Sensitivity Analysis

Sensitivity analysis on the core data set (cf. Methods) indicated excellent quantitative and qualitative agreement with the overall data set findings. Specifically, the frequency of missing medical history data was 6.35% in the core data set and 5.91% in the overall data set. Median age (67 years) and mean age (66.3 years) in the core data set were identical to the overall data set, and the trends over time were directionally similar.
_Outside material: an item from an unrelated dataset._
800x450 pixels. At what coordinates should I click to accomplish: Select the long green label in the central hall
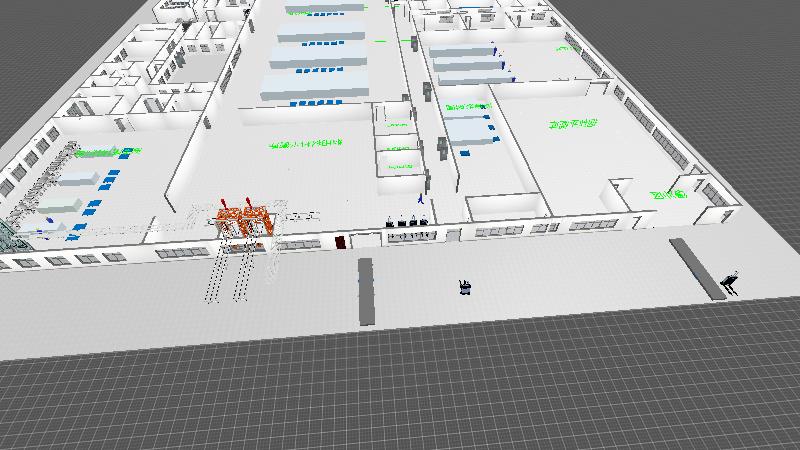[x=305, y=145]
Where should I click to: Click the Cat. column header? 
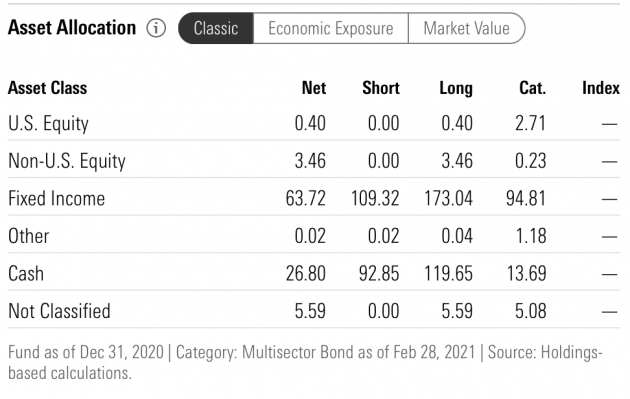[532, 88]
Sex ratios were numerically similar in the core and overall data sets, although the sex ratio trend in the core data set failed to reach statistical significance. Numerically and directionally similar trends in the prevalences of diabetes mellitus, hypertension, and hyperlipidemia were also in close agreement, as were the trends in obesity prevalence and “low” HDL.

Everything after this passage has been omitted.